そういう母親に見せられた古い映画は、いまひとつおもしろくなかった。そして、そんなに似ていない。あすかやあすかの母親ともすっかり親しくなった八尋の話に花が咲く。

「八尋さんに似てるのはあの人だよ、今度大河ドラマやる人。朝ドラにもでてた人」
「渉は渉だろ」

自分の髪の毛のブローはいいかげんであるくせに、あすかの黒髪の面倒は丁寧にみてくれる。あすかがお風呂からあがってみれば、千冬の金髪は、ポニーテールからお団子にかわっていた。めずらしく生え際に黒がのぞいているが、不思議と小汚さはない。



9時を通り越してはやくも眠気に襲われているあすかの背中を押して階段を上り、ふたりしてあすかの部屋になだれこむ。

「ねむい……」

あすかをだきしめてベッドによこたわる千冬は、今日はこのままこの家にいてくれるようだ。
千冬もすっかりリラックスした表情で、あすかのやわらかい体をぎゅっと抱きすくめている。

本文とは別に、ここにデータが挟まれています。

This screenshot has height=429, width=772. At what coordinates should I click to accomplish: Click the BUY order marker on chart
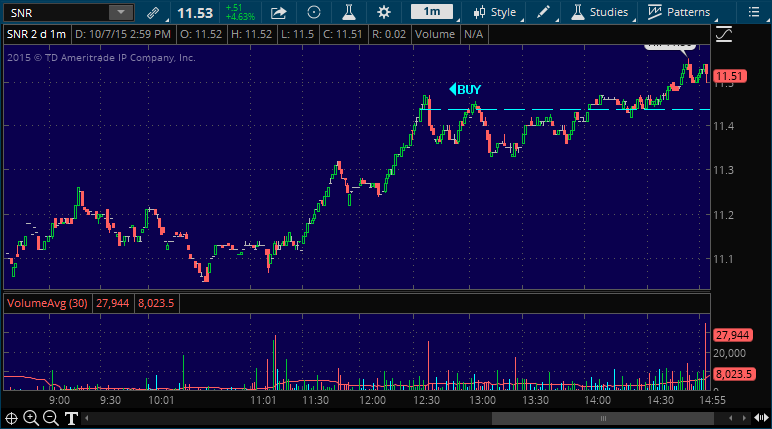point(466,90)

「オレさー、こんな健康的なせーかつ、月2、3回くれーかもしんねー……」
「おうちのお店に立つときは?」
「その後出てっちまうもん」
「そーなんだ……疲れないの?」
「じっとしてんほうがダリーよ」

あすかは、動いていれば疲れるし、じっとしていれば休まる。
千冬と、まるで正反対だ。

「渉んリアかよ、オレで暴走ってねーとさ、うずくしよ。じっとしてらんねーんだよ」

男の子は、彼女と気持ちの一致をのぞむときいた。
でもあすかは、そんな違いこそが楽しい。そして、そんなズレがあすかに心配を生むこともある。

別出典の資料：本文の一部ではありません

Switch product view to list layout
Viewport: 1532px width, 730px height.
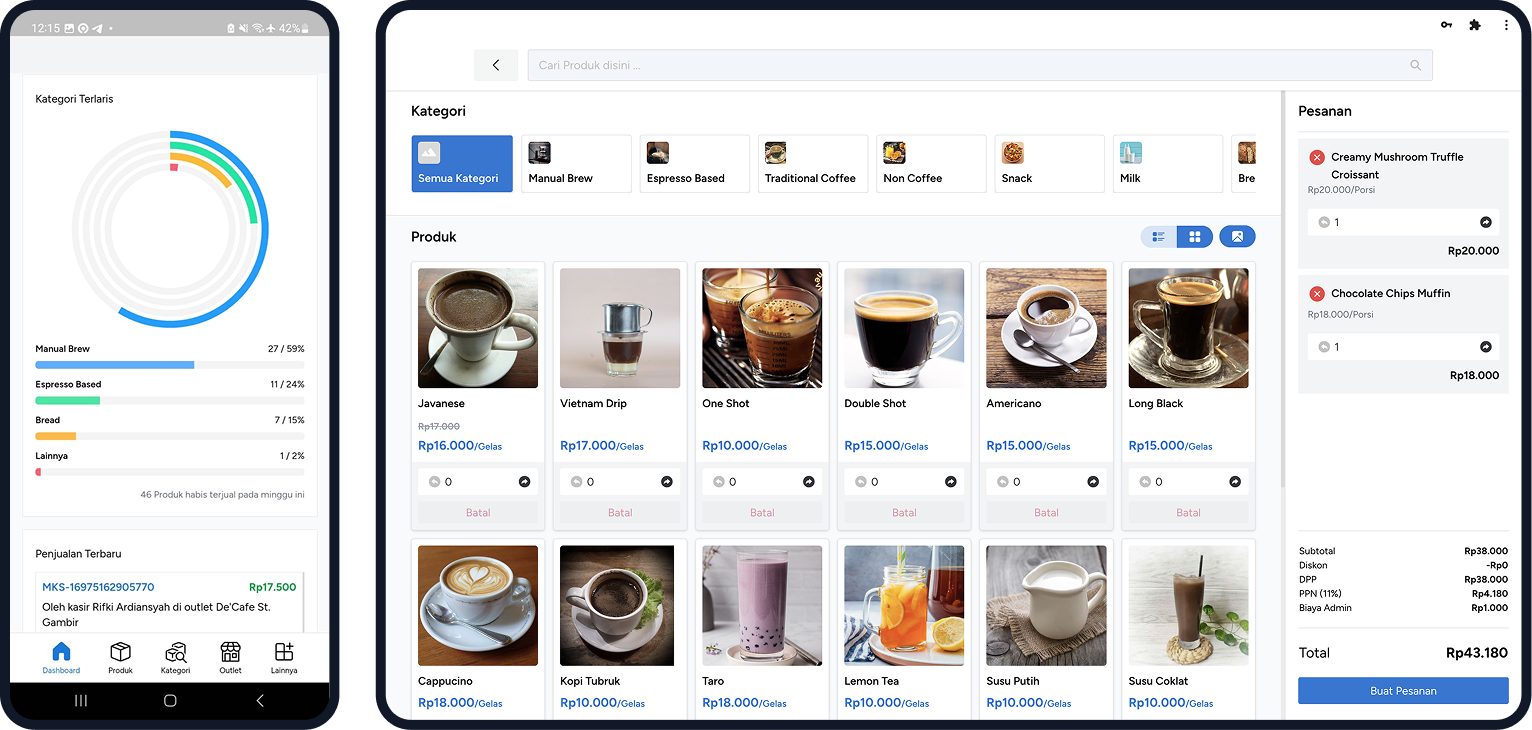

「千冬さんがしたいようにするのがいちばんだけど、あたしは、休まないとつかれるんだよねー……」

千冬が、髪の毛をまとめていたシュシュを勢いよく取り外した。金髪が、シーツの上に花のように広がった。

「こんなあたしが、千冬さんのこと、ちゃんとわかれてるかな?」

あすかを抱き締めながらあすかのことを組み敷いた千冬が、つやつやのくちびるに、そっとキスをする。

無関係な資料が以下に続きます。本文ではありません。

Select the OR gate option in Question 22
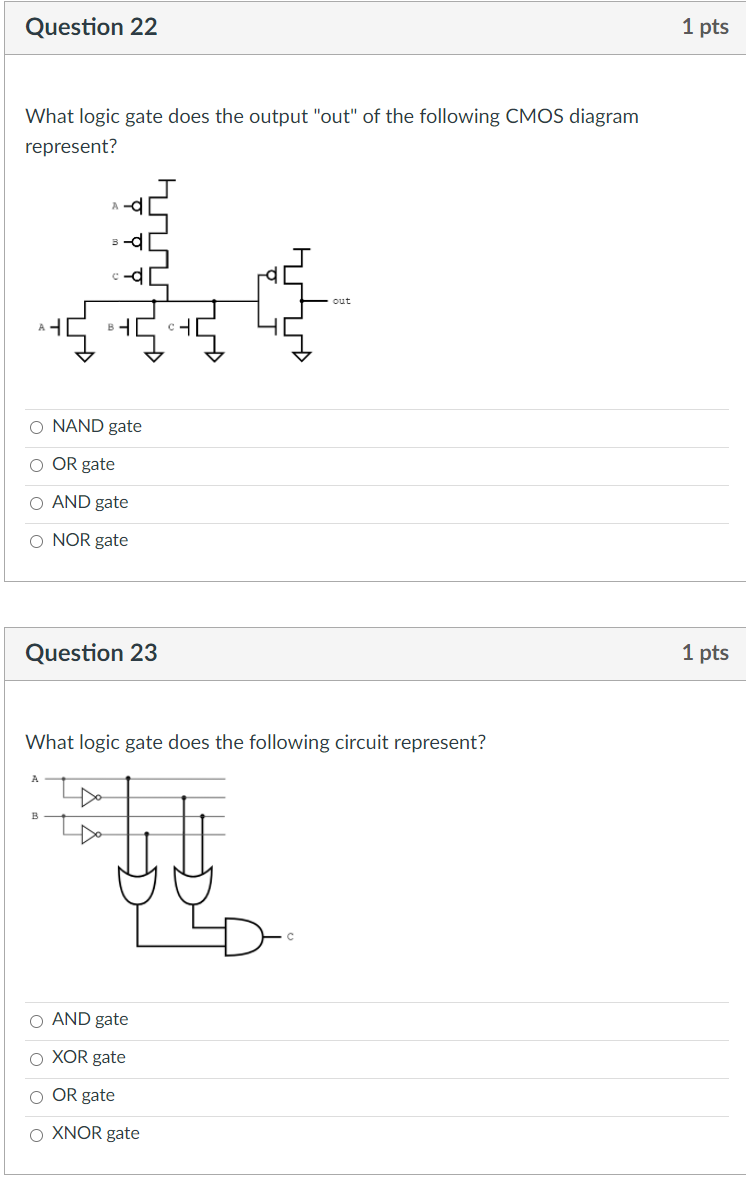This screenshot has width=746, height=1178. tap(36, 464)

「千冬さん、いつもそやって夜通し起きてて、どーしてそんなに肌きれいなの?」
「お袋の化粧品パクってんからっつっただろ」
「遺伝もあるよ」
「あすかも肌きれーじゃん」
「色黒だし……くすんでるし……」

あすかを組み敷き、あすかの髪の毛を何度も撫でていた千冬がいつしかぺたりと仰向けになり、あすかは千冬のスレンダーな胸のうえに、頬をあずけてのっかる。

「ねえ、千冬さん、こんな日もわるくないでしょ?」
「おもしれーテレビみたしよー、しゃぶしゃぶうめーしよー」
「おもしろいの?ねむくなるよ?」
「ねむくなんのあすかだけだぜ。あすかんお母さん、やさしーしよ」
「お母さん、取引先の店の若い従業員にもなつかれてんだよね。母の日のプレゼントとかさ、乱獲してるの」
「あすかのお母さんだからな。それによー」

あすかの脇腹をくすぐると、あすかが実に真剣な表情でそれをかわした。
くすぐられるのは弱い。千冬の身体の上からころりとおりて、隣に横たわる。

「あすかもいたし」
「また泊まりにきてね?」
「くるよ。今度あすかもこいよ」
「いく!前楽しかったし」
「オレほっといて寝たくせによ」
「千冬さんが酔って寝ちゃったんじゃない……」

あれは、千冬にとってやや情けなく、みっともない記憶だ。
それをごまかすように抱きしめると、胸元であすかがけらけらわらった。
千冬が、もう一度あすかを組み敷く。
部屋のあかりは煌々とともり続けている。
あすかのペースに優しく寄り添い続けてくれる千冬の切れ長の瞳に、滴るような艶が宿り始める。
その合図を悟ったあすかが、頬を紅潮させて、かすかな覚悟を決めたとき。
千冬が、あまりに優しく微笑んで、あすかの頬に、丁寧にくちびるをすべらせはじめた。